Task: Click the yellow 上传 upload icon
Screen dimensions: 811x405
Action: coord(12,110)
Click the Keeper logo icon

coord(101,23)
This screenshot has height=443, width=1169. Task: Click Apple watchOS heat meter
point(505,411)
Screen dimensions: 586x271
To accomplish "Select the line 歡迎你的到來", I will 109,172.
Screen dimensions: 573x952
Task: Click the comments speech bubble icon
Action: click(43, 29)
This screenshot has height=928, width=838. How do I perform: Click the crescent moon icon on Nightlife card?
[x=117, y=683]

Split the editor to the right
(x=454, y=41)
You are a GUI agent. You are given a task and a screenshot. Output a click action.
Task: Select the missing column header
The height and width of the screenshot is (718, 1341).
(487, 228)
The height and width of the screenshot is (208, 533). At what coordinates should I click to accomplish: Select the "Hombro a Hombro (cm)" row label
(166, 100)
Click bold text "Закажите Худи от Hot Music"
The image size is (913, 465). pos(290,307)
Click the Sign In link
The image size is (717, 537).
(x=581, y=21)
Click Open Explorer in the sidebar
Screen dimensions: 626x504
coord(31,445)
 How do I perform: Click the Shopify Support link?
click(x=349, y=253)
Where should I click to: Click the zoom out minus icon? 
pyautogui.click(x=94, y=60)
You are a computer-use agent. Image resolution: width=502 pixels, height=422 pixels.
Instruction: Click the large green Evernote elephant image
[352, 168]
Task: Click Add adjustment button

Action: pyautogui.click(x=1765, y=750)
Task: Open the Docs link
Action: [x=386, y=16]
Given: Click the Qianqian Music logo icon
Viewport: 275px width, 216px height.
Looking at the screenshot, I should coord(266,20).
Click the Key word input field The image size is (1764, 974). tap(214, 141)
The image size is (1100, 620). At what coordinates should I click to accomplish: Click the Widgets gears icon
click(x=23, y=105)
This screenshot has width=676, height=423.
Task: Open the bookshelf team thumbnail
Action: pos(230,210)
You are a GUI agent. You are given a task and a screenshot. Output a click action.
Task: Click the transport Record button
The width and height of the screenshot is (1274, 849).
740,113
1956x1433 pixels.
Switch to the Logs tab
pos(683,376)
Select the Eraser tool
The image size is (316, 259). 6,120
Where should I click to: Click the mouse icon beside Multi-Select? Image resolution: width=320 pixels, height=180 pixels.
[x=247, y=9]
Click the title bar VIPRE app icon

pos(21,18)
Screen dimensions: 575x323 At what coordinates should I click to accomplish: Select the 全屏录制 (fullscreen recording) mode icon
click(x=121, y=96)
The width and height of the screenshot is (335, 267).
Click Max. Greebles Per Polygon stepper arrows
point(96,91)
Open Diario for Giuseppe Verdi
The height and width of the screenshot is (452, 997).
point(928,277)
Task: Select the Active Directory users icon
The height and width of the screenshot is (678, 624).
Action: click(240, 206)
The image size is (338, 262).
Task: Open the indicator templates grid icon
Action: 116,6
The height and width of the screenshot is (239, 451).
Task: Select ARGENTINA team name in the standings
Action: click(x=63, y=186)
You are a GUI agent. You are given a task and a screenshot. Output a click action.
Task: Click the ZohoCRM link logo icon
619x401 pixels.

------------------------------------

Problem to work on
Turn the listing, from its first line through the line containing "Action: click(43, 29)", into a numbered list with blank lines dropped.

Problem solution
1. Task: Click the yellow 上传 upload icon
2. Screen dimensions: 811x405
3. Action: coord(12,110)
4. Click the Keeper logo icon
5. coord(101,23)
6. This screenshot has height=443, width=1169. Task: Click Apple watchOS heat meter
7. point(505,411)
8. Screen dimensions: 586x271
9. To accomplish "Select the line 歡迎你的到來", I will 109,172.
10. Screen dimensions: 573x952
11. Task: Click the comments speech bubble icon
12. Action: click(43, 29)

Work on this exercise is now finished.